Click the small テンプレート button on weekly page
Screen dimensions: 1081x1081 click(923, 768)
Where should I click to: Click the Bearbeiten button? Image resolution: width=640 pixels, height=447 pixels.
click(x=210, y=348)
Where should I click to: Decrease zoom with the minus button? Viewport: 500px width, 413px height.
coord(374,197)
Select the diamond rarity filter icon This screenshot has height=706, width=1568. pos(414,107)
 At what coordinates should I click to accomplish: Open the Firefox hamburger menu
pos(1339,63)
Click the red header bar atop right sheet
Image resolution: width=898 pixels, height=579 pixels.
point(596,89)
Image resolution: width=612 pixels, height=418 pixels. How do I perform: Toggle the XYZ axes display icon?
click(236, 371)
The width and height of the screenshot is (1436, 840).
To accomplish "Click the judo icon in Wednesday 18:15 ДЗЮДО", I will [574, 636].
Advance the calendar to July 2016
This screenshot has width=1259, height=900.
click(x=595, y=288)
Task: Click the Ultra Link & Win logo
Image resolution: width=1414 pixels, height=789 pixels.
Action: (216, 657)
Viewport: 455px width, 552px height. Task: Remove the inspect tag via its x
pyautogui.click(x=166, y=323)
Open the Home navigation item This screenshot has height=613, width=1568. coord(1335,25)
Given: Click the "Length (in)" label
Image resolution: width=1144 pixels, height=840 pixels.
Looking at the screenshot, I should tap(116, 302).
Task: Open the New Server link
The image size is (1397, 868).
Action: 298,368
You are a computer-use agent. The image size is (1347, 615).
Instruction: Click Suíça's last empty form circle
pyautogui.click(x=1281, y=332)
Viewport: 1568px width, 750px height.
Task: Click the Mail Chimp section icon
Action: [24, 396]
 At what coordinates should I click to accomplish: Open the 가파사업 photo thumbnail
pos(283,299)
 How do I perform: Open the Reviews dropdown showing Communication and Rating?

----

* What is needed *
Quote, without any change, each line from the one that contains "Instruction: Click Suíça's" through the end of the material.

* Answer to this problem *
Instruction: Click Suíça's last empty form circle
pyautogui.click(x=1281, y=332)
Viewport: 1568px width, 750px height.
Task: Click the Mail Chimp section icon
Action: [24, 396]
 At what coordinates should I click to accomplish: Open the 가파사업 photo thumbnail
pos(283,299)
 How do I perform: Open the Reviews dropdown showing Communication and Rating?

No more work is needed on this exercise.